Notebook

(astrometric)=

Astrometric fitting¶

In [ ]:

import exoplanet

exoplanet.utils.docs_setup()
print(f"exoplanet.__version__ = '{exoplanet.__version__}'")

In this case study we'll walk through the simplest astrometric example with exoplanet and then explain how to build up a more complicated example with parallax measurements. For our dataset, we'll use astrometric and radial velocity observations of a binary star system.
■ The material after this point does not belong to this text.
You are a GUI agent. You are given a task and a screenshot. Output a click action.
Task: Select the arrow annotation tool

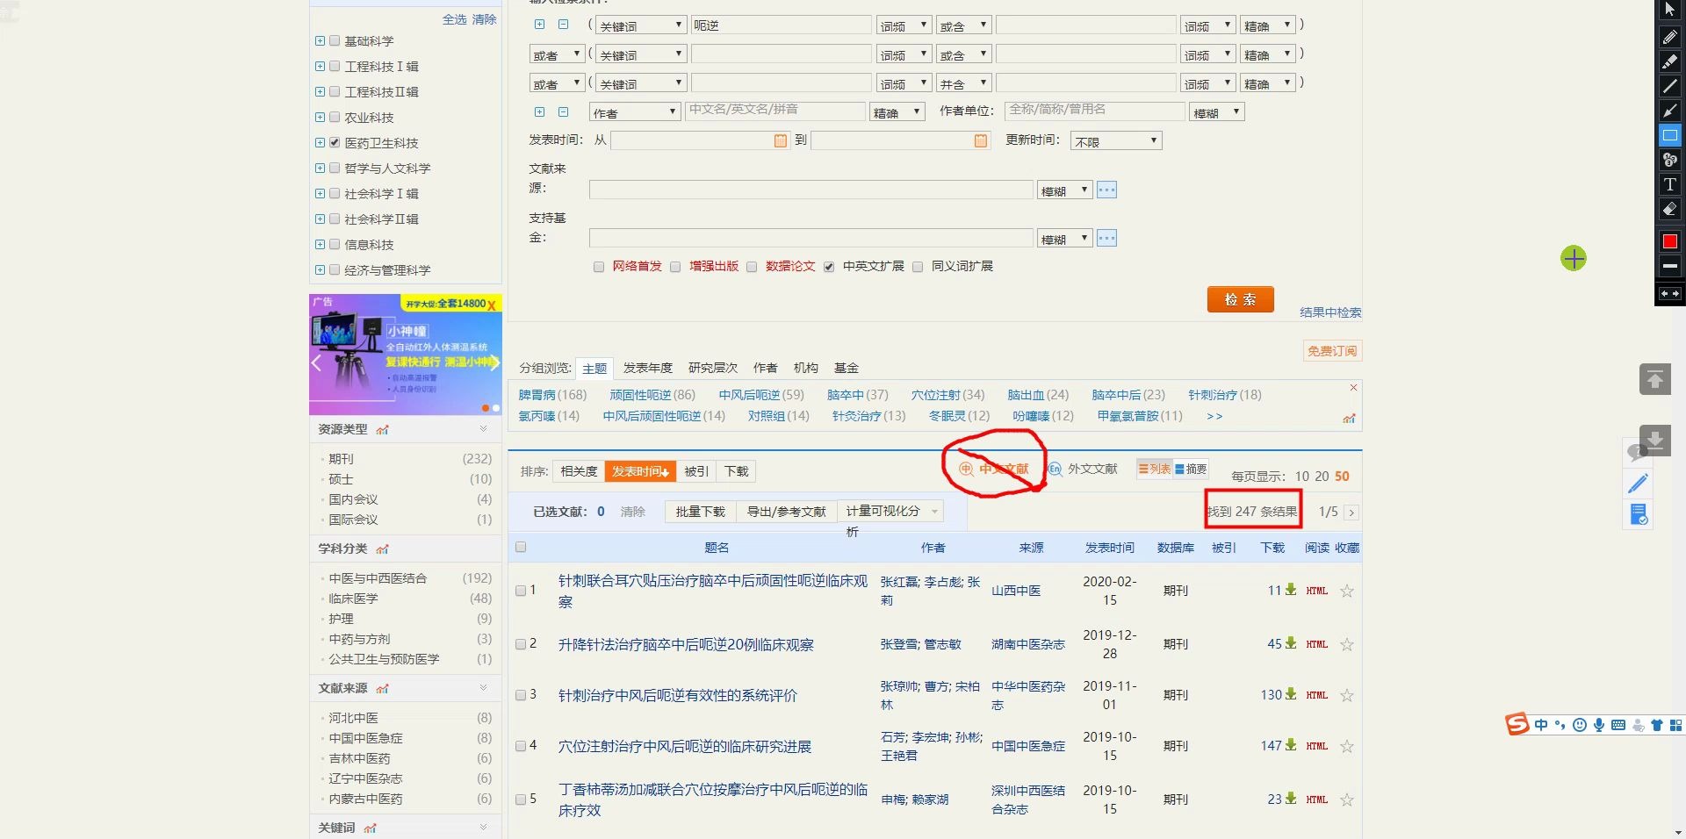(1669, 111)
Astrometric observations usually consist of measurements of the separation and position angle of the secondary star (or directly imaged exoplanet), relative to the primary star as a function of time. The simplest astrometric orbit (in terms of number of parameters), describes the orbit using a semi-major axis a_ang measured in arcseconds, since the distance to the system is assumed to be unknown. We'll work through this example first, then introduce the extra constraints provided by parallax information.

Data¶

First, let's load and examine the data. We'll use the astrometric measurements of HR 466 (HD 10009) as compiled by Pourbaix 1998. The speckle observations are originally from Hartkopf et al. 1996.

In [ ]:

from astropy.io import ascii
from astropy.time import Time

# grab the formatted data and do some munging
dirname = "https://gist.github.com/iancze/262aba2429cb9aee3fd5b5e1a4582d4d/raw/c5fa5bc39fec90d2cc2e736eed479099e3e598e3/"
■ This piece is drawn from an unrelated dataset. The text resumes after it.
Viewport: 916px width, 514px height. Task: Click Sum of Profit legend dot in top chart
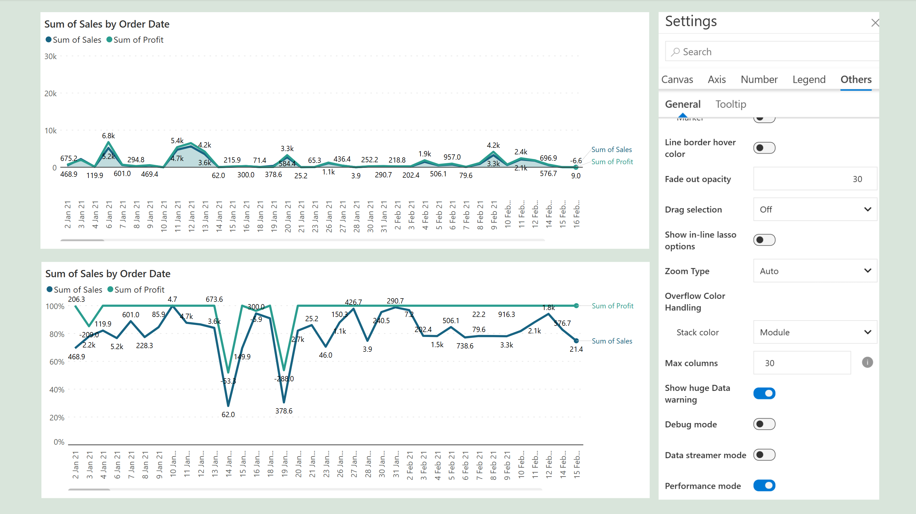tap(110, 39)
astro_data_full = ascii.read(
    dirname + "astro.txt", format="csv", fill_values=[(".", "0")]
)

# convert UT date to JD
astro_dates = Time(astro_data_full["date"].data, format="decimalyear")

# Following the Pourbaix et al. 1998 analysis, we'll limit ourselves to the highest quality data
# since the raw collection of data outside of these ranges has some ambiguities in swapping
# the primary and secondary star
ind = (
    (astro_dates.value > 1975.0)
    & (astro_dates.value < 1999.73)
    & (~astro_data_full["rho"].mask)
    & (~astro_data_full["PA"].mask)
)

astro_data = astro_data_full[ind]

astro_yrs = astro_data["date"]
astro_dates.format = "jd"
astro_jds = astro_dates[ind].value

Many of these measurements in this heterogeneous dataset do not have reported error measurements. For these, we assume a modest uncertainty of $1^\circ$ in position angle and $0.01^{\prime\prime}$ in separation for the sake of specifying something, but we'll include a jitter term for both of these measurements as well. The scatter in points around the final solution will be a decent guide of what the measurement uncertainties actually were.

In [ ]:

import numpy as np

astro_data["rho_err"][astro_data["rho_err"].mask == True] = 0.01
astro_data["PA_err"][astro_data["PA_err"].mask == True] = 1.0

# Convert all masked frames to be raw np arrays, since theano has issues with astropy masked columns
rho_data = np.ascontiguousarray(astro_data["rho"], dtype=float)  # arcsec
rho_err = np.ascontiguousarray(astro_data["rho_err"], dtype=float)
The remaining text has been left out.